De forma general se consideran como alimentos funcionales a aquellos cuyo consumo aporta beneficios para la salud y/o reduce el riesgo de aparición de algunas enfermedades. Estas propiedades saludables pueden deberse a la presencia de un componente en la dosis suficiente como para ejercer un efecto beneficioso o a la ausencia de un elemento dañino para algunas personas (al actuar como un alérgeno o provocar intolerancia). Pero quizá lo que hace más fácil distinguirlos del resto de alimentos convencionales es fijarse en su singular forma de comercialización, basada casi siempre en potentes campañas de publicidad intensiva que se valen de argumentaciones en demasiadas ocasiones confusas o engañosas sobre supuestas propiedades beneficiosas para la salud.
Se trata de una línea de negocio muy rentable para muchas compañías. De hecho, se estima que el mercado europeo de la alimentación funcional crece a un ritmo del 16% anual, y en España en la actualidad se comercializan más de 200 alimentos funcionales, que aportan ya más del 26% del valor de mercado de su segmento en alimentación, sobre todo en el sector de los lácteos.
Pues bien, toda esta estrategia comercial puede verse trastocada cuando a finales de este año la Comisión Europea presente los resultados oficiales de un estudio realizado por la Autoridad Europea de Seguridad Alimentaria (EFSA) entre el año 2008 y el año 2011sobre las alegaciones saludables de más de 2.700 sustancias que se utilizan o se pretenden utilizar para publicitar este tipo de alimentos. Y es que el citado estudio se presentó a los medios el pasado verano y deja en evidencia mucha de la publicidad actual. Sus conclusiones son demoledoras: casi el 80% de las alegaciones no están probadas científicamente o son tan generales que no se pueden comprobar.

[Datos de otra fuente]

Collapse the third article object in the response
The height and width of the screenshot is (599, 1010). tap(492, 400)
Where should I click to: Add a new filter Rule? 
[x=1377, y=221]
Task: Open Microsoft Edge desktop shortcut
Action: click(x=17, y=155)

Pero desde la EFSA se advierte de que las conclusiones pueden variar, ya que es posible que pudieran aparecer nuevas investigaciones que avalen o descarten lo que se ha decidido ahora. Por eso este organismo ha dejado claro que todas sus afirmaciones se basan en los conocimientos científicos actuales.
En cualquier caso cabe una interpretación optimista, al menos para los más escépticos ante esta gama de productos, y que es que uno de cada cinco argumentos en favor de estos productos sí tiene base científica. Así, por ejemplo, se admite que los yogures que contienen L. delbrueckii y otra bacteria, el Streptococcus thermophilus, son más fáciles de digerir para las personas con intolerancia a la lactosa. El resto de las alegaciones referidas a las bondades de los lactobacilos, productos publicitarios estrella donde los haya, quedan en entredicho; no se niegan sus supuestas virtudes pero se insiste en que no están contrastadas de forma fiable desde el punto de vista científico.